Record set ▸
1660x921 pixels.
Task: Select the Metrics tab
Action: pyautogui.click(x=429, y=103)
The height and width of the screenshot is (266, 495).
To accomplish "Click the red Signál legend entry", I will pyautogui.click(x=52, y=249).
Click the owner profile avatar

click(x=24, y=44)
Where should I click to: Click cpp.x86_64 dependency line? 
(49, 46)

==

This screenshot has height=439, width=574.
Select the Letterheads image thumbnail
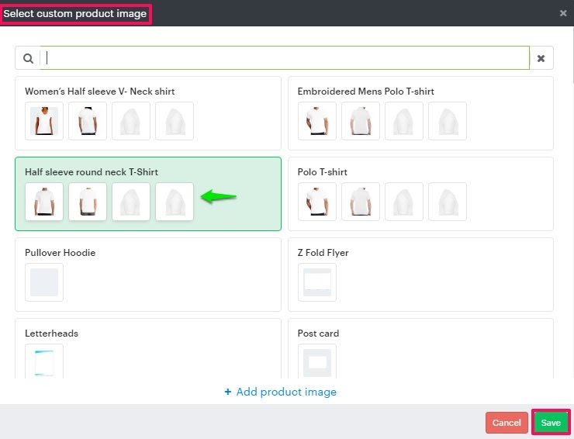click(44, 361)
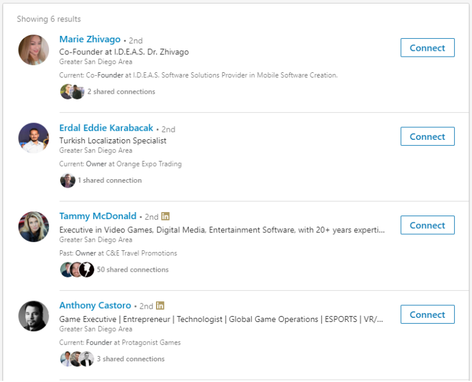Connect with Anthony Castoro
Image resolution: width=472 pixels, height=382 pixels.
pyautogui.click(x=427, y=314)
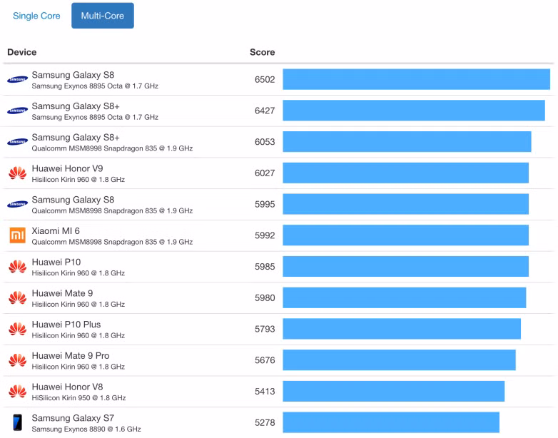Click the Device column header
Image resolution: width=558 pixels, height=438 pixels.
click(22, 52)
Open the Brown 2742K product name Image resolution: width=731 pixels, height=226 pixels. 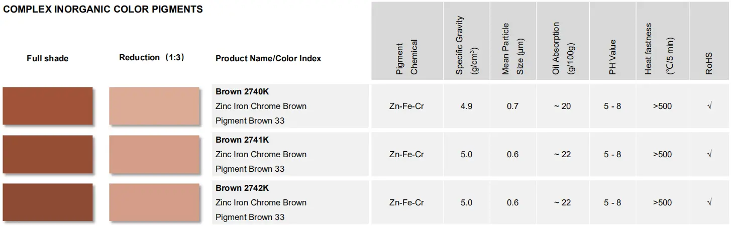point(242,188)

Exercise description ▸
Working through the records above, copy each line in which "screenshot" is found.

Result below ▸
The height and width of the screenshot is (266, 495).
This screenshot has height=439, width=574.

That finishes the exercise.